• **TASK GOAL**: Copy all entries exactly, and wherever an entry holds a picture, leave that picture out.

• **PROVIDED DATA**:
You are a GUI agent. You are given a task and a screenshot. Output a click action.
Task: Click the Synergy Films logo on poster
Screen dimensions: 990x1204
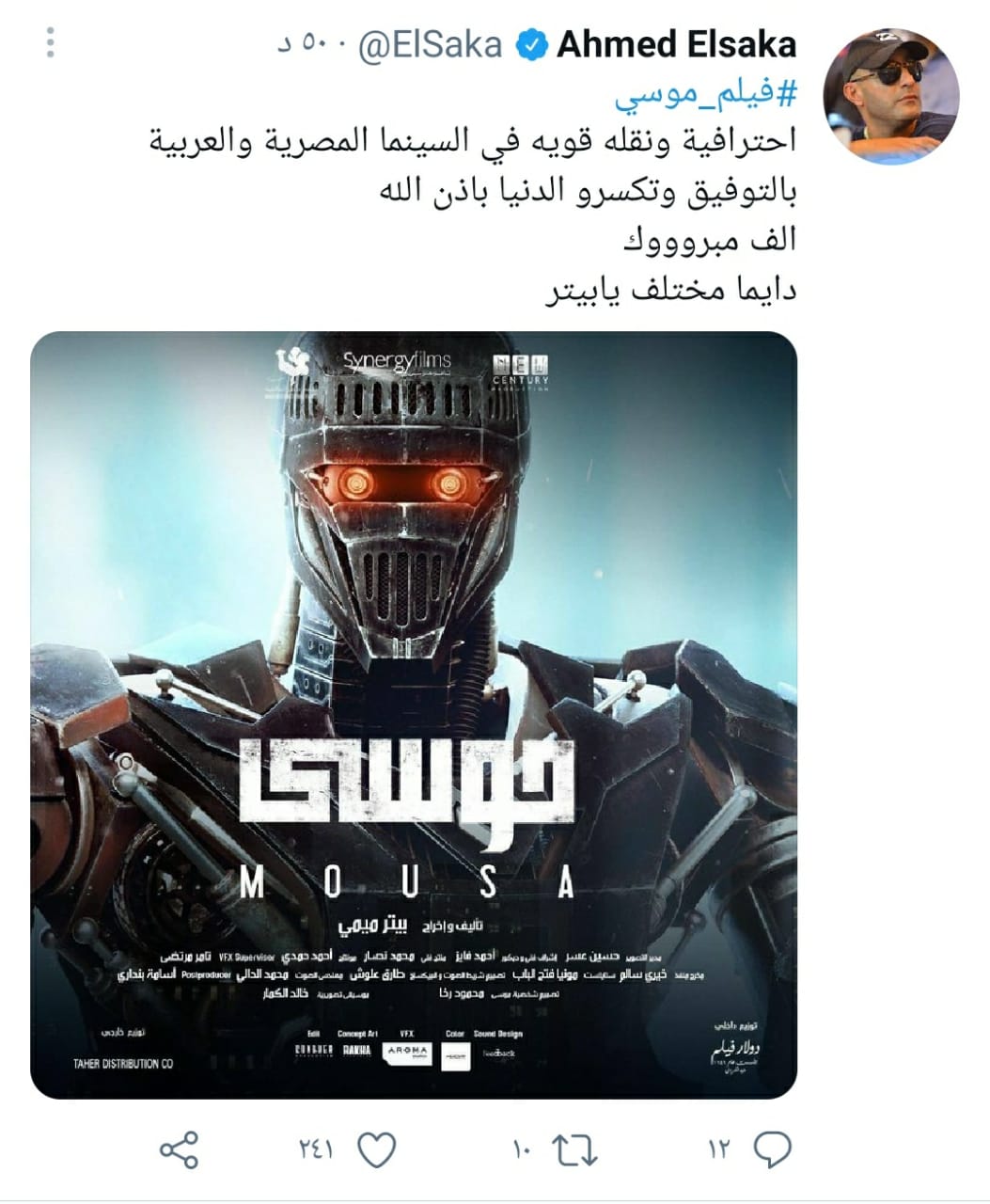[397, 362]
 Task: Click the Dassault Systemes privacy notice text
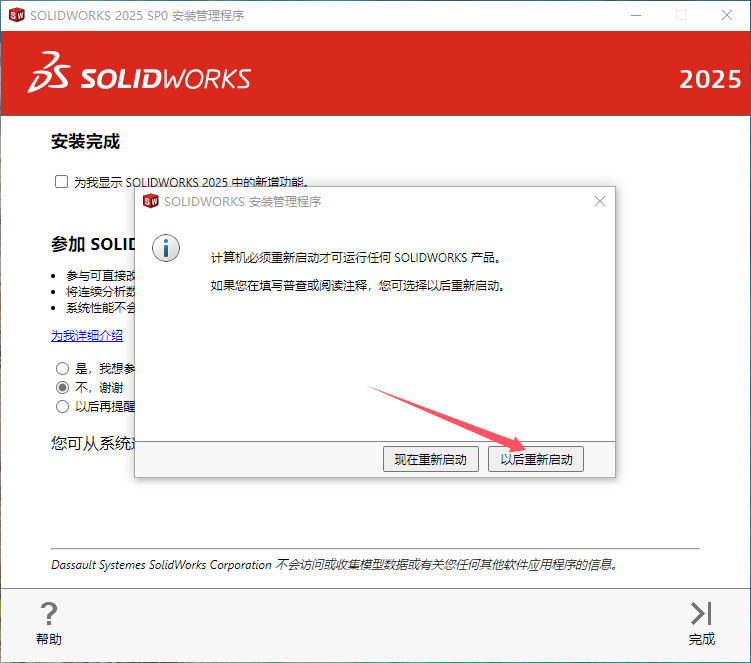tap(334, 565)
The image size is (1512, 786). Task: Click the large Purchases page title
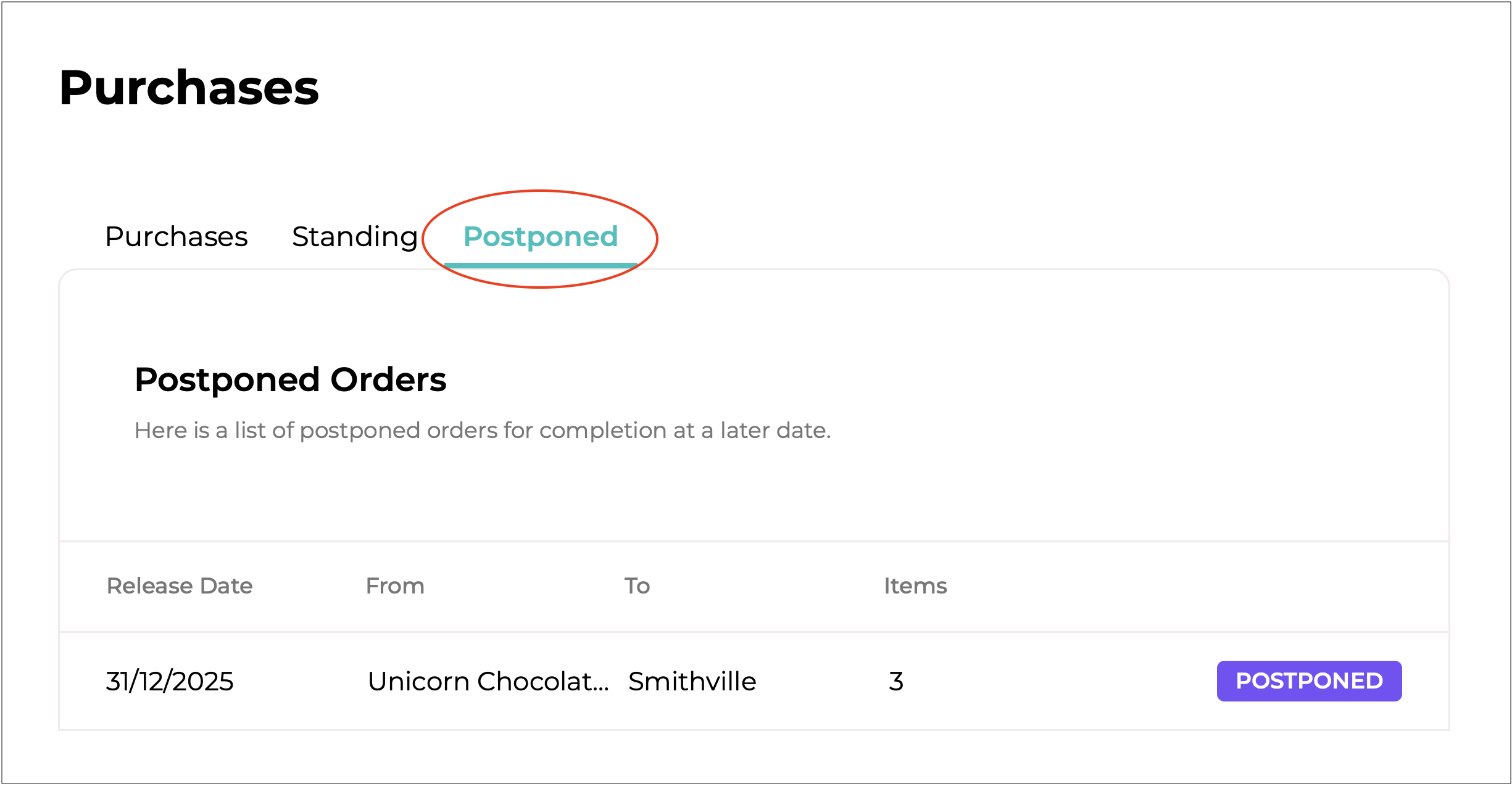click(x=189, y=88)
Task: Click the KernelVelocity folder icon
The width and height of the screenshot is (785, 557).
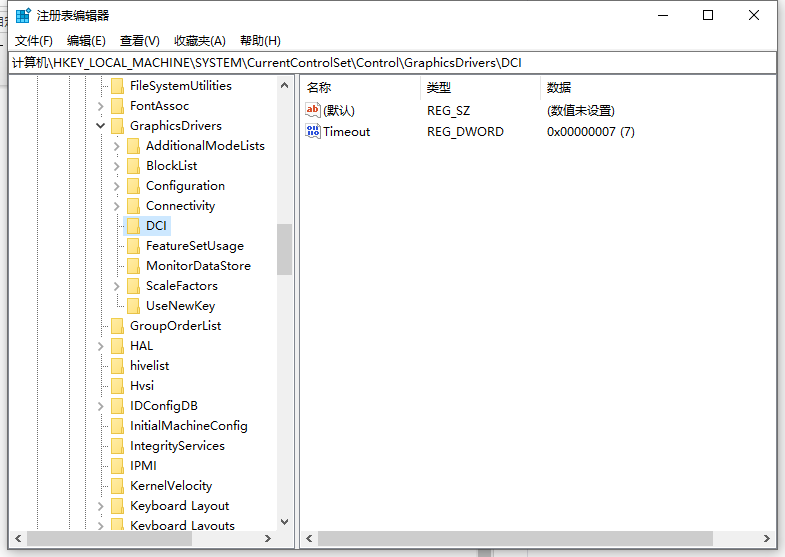Action: [x=118, y=486]
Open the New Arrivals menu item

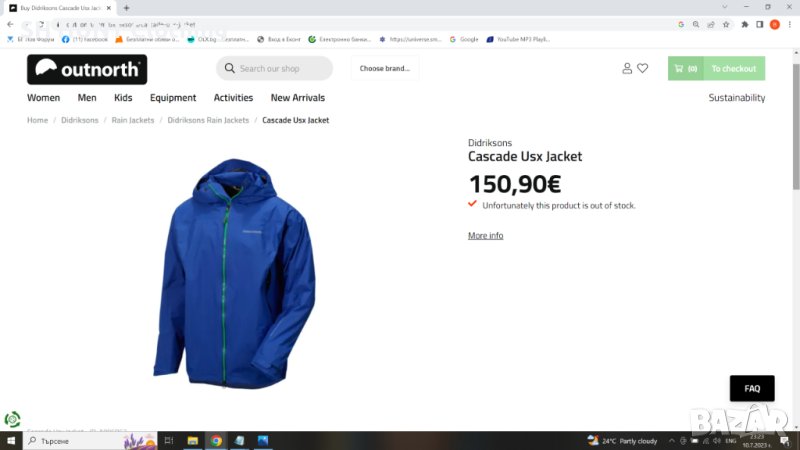(x=297, y=98)
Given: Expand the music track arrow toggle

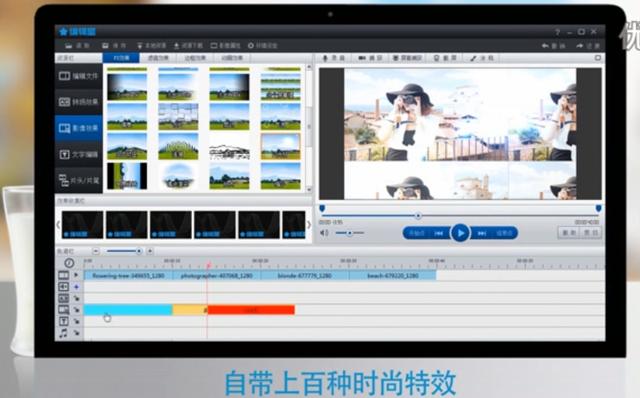Looking at the screenshot, I should [76, 333].
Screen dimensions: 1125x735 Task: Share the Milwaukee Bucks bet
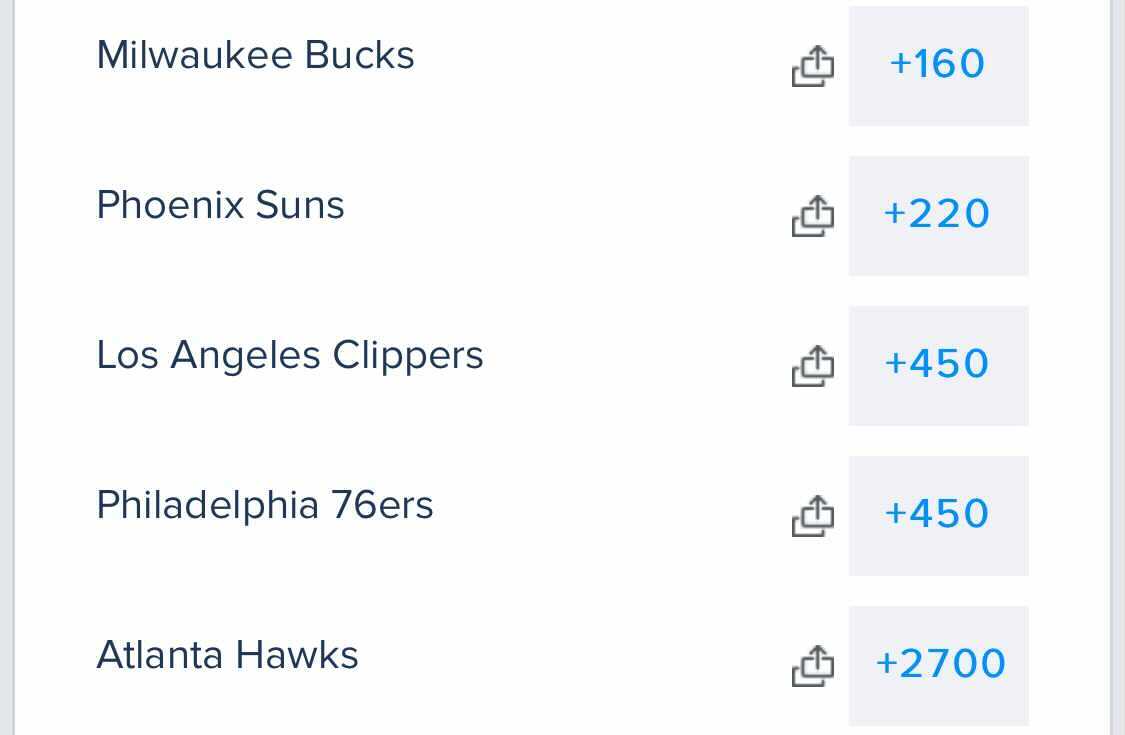pyautogui.click(x=813, y=66)
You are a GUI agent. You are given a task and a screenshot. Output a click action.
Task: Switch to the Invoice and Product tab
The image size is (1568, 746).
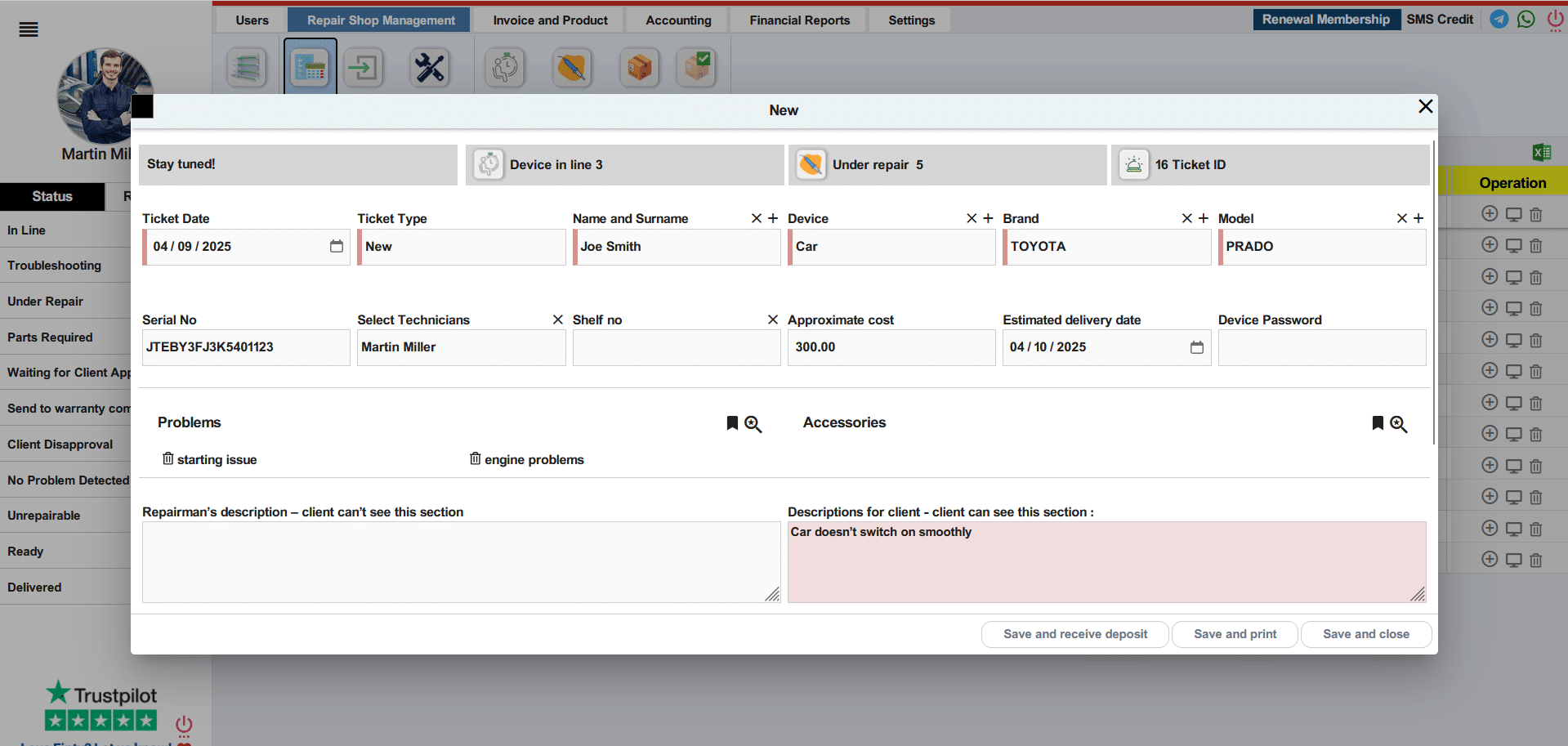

• **RESULT**:
You are a GUI agent. You are given a task and a screenshot. Output a click action.
Task: Click the Synergy Films logo on poster
Screen dimensions: 990x1204
[397, 362]
 Task: Click the Dassault Systemes privacy notice text
tap(334, 565)
The image size is (1512, 786). Task: Click the large Purchases page title
click(x=189, y=88)
Task: Click the KernelVelocity folder icon
The width and height of the screenshot is (785, 557).
Action: [x=118, y=486]
Open the New Arrivals menu item

(x=297, y=98)
Given: Expand the music track arrow toggle

Looking at the screenshot, I should [76, 333].
Screen dimensions: 1125x735 Task: Share the Milwaukee Bucks bet
pyautogui.click(x=813, y=66)
You are a GUI agent. You are given a task and a screenshot. Output a click action.
Task: Switch to the Invoice and Product tab
The image size is (1568, 746).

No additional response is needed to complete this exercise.